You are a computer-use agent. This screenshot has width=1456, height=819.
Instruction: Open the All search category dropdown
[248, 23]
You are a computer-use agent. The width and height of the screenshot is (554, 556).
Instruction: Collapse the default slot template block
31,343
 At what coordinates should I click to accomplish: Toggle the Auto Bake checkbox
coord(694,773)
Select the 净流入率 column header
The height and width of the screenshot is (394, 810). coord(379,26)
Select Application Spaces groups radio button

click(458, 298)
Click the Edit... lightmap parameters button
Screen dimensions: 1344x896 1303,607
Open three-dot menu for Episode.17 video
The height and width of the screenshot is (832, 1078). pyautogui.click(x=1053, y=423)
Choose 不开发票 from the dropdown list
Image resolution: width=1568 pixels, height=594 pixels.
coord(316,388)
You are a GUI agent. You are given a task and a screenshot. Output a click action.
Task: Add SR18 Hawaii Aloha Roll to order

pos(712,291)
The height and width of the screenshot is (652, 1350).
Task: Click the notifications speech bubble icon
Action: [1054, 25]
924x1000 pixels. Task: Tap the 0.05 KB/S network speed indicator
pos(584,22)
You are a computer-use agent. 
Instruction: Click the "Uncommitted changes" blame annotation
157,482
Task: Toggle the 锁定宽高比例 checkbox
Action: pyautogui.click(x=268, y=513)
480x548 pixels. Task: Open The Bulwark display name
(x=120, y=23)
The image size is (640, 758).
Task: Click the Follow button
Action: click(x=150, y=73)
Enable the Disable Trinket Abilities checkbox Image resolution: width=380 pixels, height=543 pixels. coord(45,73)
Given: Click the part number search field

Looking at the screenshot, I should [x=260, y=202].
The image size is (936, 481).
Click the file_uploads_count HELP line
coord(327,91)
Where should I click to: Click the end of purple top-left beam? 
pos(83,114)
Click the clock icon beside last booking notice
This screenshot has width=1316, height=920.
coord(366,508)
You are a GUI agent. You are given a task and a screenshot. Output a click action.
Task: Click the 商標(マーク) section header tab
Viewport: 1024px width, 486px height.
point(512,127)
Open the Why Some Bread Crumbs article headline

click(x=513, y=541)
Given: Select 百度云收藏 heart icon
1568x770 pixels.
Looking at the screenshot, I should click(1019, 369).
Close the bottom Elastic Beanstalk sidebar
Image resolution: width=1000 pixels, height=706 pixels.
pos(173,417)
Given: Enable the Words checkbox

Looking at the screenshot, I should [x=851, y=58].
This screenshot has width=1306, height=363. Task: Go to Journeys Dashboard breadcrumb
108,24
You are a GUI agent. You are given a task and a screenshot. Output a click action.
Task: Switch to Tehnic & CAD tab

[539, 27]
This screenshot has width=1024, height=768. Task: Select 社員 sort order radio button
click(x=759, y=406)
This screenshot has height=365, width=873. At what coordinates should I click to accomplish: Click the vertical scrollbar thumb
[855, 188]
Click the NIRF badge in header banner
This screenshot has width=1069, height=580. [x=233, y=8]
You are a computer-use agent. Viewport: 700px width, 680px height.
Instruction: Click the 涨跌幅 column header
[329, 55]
____________________
WHAT THIS TASK INVOLVES: The lines wanted are those from the one holding "Click the file_uploads_count HELP line" through the final line of the listing; print them exactly.

OUTPUT OF THE TASK:
Click the file_uploads_count HELP line
coord(327,91)
Where should I click to: Click the end of purple top-left beam? 
pos(83,114)
Click the clock icon beside last booking notice
This screenshot has width=1316, height=920.
coord(366,508)
You are a GUI agent. You are given a task and a screenshot. Output a click action.
Task: Click the 商標(マーク) section header tab
Viewport: 1024px width, 486px height.
point(512,127)
Open the Why Some Bread Crumbs article headline

click(x=513, y=541)
Given: Select 百度云收藏 heart icon
1568x770 pixels.
Looking at the screenshot, I should click(1019, 369).
Close the bottom Elastic Beanstalk sidebar
Image resolution: width=1000 pixels, height=706 pixels.
pos(173,417)
Given: Enable the Words checkbox

Looking at the screenshot, I should [x=851, y=58].
This screenshot has width=1306, height=363. Task: Go to Journeys Dashboard breadcrumb
108,24
You are a GUI agent. You are given a task and a screenshot. Output a click action.
Task: Switch to Tehnic & CAD tab

[539, 27]
This screenshot has width=1024, height=768. Task: Select 社員 sort order radio button
click(x=759, y=406)
This screenshot has height=365, width=873. At what coordinates should I click to accomplish: Click the vertical scrollbar thumb
[855, 188]
Click the NIRF badge in header banner
This screenshot has width=1069, height=580. [x=233, y=8]
You are a computer-use agent. Viewport: 700px width, 680px height.
Instruction: Click the 涨跌幅 column header
[329, 55]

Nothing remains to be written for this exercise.